It may be time to see a doctor after looking up all the warning signs and symptoms online. This is often the result one feels after reading from the medical online world, but now people may have a more advanced way of looking into their cough or rash.
Babylon Health is using artificial intelligence to offer information through a symptom checker app, according to Tech Xplore. Patients can receive feedback from the ‘app-bot’ about their condition.
Professor Martin Marshall, vice chair of RCGP, said clinical scenarios do not always have a cut and dry answer, so it is possible that an app can give general feedback while taking into account physical, psychological and social factors.
The chatbot was recently showed off at the Royal College of Physicians and offered “several possible scenarios along with a percentage-based estimate of each one being correct,” said the BBC.
Babylon Health founder, Ali Parsa said although AI cannot single handedly care for a patient, it can be complemented with a physician. The idea is that a human doctor uses the chatbot information and then conducts a follow-up video chat.

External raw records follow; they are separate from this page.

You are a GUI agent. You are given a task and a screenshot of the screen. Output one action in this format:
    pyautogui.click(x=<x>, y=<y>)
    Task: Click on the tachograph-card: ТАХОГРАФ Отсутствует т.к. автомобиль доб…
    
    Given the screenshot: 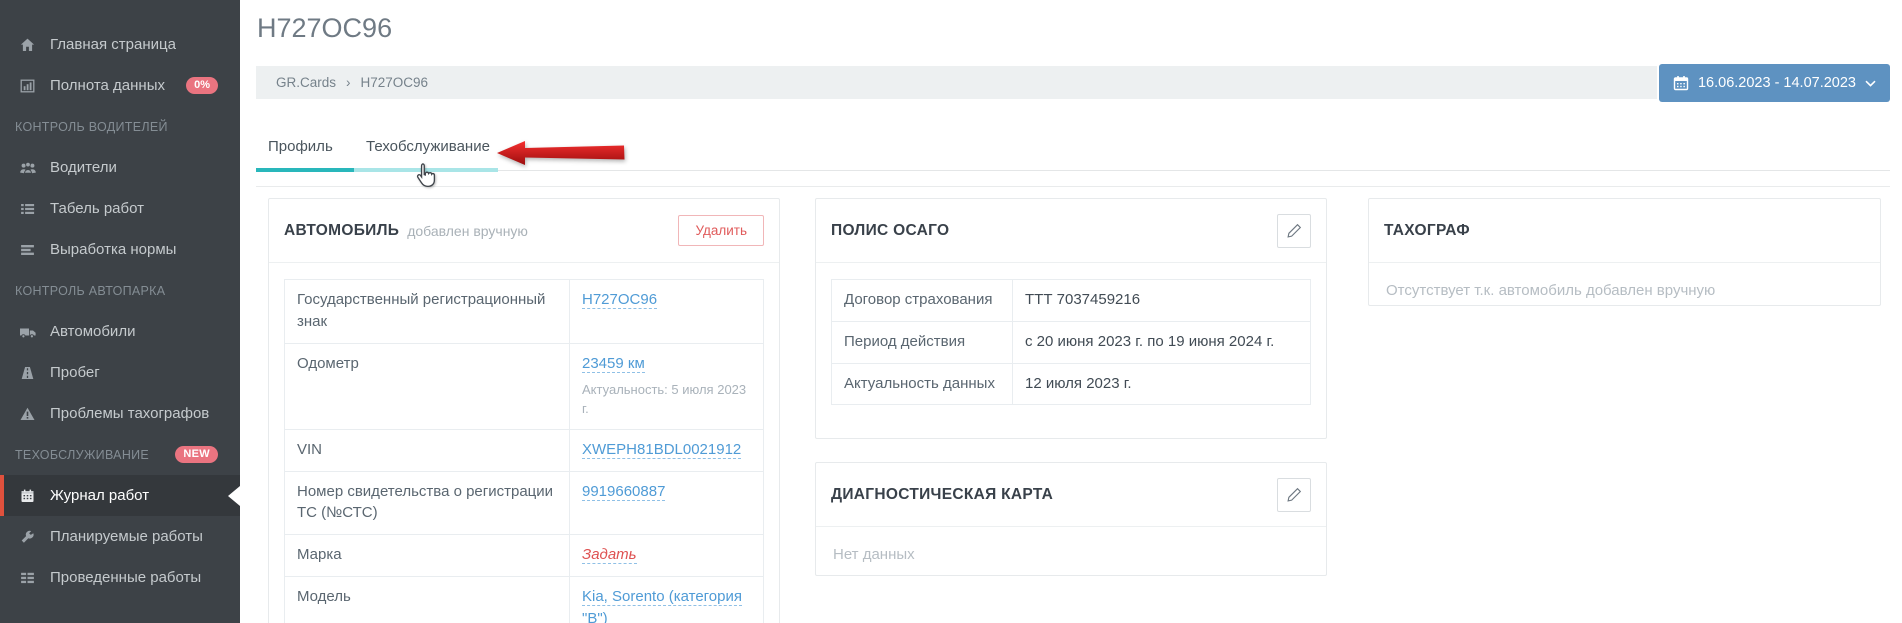 What is the action you would take?
    pyautogui.click(x=1624, y=252)
    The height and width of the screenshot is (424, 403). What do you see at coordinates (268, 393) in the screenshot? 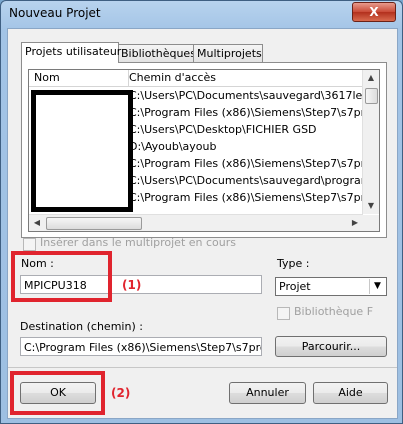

The AI element demonstrated the app’s ability to offer health advice that was on par with human clinicians. Researchers tested the AI alongside seven primary care doctors using vignettes. Babylon’s AI had an 80 percent accuracy score while the doctors averaged an accuracy score between 64 and 94 percent.
These results show that AI-augmented health services can help reduce the pressure on healthcare systems and physicians.
“The NHS has enormous intellectual capital and I want to be very clear about not driving that away,” said Malcom Grant, chair of NHS England, according to Bloomberg. “I want to be very clear that we will not drive GPs out of practice and see this as an Uber-style rival.”
The ideal situation would be for AI and the physician to improve each other in conjunction with their individual skills, said Parsa.
Parmy Olson in Forbes explained that the app delivered “an animated, 3D web of symptoms and diseases, as the voice of a woman resounded through the auditorium, answering automated questions from a chatbot about her recent dizzy spells.”